- **INSTRUCTION**
Retype everything from the line containing "How do I perform: Expand" down to the line containing "point(153,70)", both included, without any changes.

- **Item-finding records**
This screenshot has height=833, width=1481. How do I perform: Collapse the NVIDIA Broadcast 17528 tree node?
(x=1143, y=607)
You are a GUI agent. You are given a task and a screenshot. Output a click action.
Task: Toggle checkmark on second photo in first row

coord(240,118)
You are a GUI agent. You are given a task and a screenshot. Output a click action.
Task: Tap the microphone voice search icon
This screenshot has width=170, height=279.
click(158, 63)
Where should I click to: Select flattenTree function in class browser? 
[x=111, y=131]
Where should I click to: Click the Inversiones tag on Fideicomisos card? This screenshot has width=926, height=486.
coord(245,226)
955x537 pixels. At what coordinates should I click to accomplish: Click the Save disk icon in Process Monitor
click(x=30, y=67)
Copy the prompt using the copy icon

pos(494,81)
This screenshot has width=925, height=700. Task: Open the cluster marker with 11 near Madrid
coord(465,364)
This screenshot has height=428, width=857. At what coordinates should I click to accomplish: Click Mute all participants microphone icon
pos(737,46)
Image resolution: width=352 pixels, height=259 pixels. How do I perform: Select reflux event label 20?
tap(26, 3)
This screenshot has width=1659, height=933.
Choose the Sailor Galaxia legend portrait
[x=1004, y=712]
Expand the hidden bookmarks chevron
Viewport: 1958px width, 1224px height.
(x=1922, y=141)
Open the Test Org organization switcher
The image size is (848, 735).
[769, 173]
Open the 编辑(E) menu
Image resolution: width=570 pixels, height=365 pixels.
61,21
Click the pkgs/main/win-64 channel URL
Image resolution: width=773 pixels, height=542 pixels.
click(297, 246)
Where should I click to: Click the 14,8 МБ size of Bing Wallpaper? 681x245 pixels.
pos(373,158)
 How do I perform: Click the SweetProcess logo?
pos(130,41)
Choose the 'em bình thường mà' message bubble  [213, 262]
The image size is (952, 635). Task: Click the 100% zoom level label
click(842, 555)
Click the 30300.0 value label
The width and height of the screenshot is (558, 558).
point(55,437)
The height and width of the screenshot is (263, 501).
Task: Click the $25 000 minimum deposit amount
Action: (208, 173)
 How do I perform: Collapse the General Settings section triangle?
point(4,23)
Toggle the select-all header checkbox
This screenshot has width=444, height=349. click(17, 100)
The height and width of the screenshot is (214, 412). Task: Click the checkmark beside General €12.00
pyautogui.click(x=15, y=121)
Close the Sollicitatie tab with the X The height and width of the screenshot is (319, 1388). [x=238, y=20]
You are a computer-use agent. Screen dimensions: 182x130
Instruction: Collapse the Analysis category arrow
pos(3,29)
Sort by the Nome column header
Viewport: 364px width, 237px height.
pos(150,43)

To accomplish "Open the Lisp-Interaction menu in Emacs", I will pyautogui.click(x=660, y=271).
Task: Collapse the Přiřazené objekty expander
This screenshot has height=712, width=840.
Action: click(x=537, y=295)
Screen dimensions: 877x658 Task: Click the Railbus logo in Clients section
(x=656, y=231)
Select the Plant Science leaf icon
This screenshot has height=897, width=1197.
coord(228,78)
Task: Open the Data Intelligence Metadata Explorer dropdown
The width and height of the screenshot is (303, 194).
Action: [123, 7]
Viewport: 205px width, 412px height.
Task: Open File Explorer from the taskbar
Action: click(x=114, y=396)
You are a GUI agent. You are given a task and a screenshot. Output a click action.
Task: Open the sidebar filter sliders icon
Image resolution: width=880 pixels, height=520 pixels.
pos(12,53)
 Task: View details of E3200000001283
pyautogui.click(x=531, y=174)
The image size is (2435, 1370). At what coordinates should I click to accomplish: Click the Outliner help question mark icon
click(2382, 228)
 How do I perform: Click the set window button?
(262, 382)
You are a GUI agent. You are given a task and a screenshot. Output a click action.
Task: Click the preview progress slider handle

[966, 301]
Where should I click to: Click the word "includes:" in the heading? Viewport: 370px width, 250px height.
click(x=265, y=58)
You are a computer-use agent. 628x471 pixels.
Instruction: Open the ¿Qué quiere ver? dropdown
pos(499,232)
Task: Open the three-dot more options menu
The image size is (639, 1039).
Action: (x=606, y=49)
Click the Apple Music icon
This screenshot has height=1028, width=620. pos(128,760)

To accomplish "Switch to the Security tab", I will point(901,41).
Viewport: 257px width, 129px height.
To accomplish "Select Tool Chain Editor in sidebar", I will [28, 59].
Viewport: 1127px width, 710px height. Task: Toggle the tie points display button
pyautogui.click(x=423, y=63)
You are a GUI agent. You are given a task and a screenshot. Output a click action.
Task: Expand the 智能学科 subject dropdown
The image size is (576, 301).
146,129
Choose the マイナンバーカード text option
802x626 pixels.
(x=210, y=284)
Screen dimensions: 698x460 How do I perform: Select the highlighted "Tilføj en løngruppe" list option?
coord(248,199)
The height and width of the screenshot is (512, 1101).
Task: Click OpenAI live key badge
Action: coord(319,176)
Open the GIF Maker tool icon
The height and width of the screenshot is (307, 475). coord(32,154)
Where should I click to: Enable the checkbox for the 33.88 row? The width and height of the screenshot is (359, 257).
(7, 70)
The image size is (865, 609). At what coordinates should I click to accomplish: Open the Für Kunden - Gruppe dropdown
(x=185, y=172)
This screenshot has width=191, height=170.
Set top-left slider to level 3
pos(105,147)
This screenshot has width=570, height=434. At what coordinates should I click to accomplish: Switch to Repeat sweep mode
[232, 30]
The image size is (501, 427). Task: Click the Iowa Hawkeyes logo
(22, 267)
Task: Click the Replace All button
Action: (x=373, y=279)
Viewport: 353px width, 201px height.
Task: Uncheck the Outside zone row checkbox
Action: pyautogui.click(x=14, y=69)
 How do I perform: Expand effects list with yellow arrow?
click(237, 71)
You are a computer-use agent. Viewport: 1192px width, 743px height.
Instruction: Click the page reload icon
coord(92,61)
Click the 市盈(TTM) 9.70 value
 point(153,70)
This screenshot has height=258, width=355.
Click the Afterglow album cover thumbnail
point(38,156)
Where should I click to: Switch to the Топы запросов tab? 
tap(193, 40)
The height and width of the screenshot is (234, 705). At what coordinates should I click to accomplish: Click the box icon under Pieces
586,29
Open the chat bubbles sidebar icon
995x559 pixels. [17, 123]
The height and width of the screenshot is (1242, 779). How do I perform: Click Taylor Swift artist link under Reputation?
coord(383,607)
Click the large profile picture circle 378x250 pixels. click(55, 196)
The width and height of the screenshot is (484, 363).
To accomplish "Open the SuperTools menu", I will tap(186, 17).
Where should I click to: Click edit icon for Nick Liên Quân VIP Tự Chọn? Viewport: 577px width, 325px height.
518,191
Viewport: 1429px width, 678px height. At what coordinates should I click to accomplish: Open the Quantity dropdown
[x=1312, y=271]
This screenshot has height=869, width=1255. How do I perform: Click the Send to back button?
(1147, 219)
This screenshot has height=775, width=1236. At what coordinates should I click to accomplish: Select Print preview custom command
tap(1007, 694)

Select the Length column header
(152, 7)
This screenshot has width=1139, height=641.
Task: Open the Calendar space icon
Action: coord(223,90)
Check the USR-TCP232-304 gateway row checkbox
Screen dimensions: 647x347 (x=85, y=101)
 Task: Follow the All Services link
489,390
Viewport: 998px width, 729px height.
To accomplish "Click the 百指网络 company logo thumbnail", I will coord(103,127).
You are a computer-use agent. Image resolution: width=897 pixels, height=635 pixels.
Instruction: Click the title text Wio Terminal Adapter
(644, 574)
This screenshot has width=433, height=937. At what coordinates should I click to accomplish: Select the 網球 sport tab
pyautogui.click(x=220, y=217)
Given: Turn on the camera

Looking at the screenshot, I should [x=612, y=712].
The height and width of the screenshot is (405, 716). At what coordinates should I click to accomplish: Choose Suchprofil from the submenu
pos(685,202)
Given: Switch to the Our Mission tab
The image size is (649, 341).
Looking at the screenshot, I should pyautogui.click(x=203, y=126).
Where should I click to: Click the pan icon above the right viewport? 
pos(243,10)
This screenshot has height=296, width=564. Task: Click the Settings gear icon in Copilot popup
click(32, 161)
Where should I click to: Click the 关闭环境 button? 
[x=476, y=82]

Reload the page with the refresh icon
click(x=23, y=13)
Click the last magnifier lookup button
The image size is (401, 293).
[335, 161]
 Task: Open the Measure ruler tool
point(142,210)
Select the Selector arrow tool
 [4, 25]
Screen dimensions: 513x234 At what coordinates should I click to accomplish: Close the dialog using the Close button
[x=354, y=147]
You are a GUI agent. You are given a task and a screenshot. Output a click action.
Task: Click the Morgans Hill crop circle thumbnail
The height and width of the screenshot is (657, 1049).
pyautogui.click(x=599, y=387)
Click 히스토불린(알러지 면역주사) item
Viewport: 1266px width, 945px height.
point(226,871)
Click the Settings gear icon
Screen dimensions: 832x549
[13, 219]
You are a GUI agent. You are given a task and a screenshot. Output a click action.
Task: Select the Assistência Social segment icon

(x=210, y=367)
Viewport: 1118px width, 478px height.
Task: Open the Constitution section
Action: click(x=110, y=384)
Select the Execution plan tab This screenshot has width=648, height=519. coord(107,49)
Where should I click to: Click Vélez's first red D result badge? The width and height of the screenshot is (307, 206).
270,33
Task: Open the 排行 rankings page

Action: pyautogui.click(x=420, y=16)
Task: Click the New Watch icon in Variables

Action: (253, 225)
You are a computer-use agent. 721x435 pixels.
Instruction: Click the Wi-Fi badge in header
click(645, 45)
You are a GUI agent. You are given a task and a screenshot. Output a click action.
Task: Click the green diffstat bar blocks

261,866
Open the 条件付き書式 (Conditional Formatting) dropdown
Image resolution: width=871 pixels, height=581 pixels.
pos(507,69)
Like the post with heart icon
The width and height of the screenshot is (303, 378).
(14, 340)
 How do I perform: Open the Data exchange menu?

- **COMPLETE ANSWER**
 How do I perform: Expand effects list with yellow arrow?
click(237, 71)
You are a computer-use agent. Viewport: 1192px width, 743px height.
Instruction: Click the page reload icon
coord(92,61)
Click the 市盈(TTM) 9.70 value
 point(153,70)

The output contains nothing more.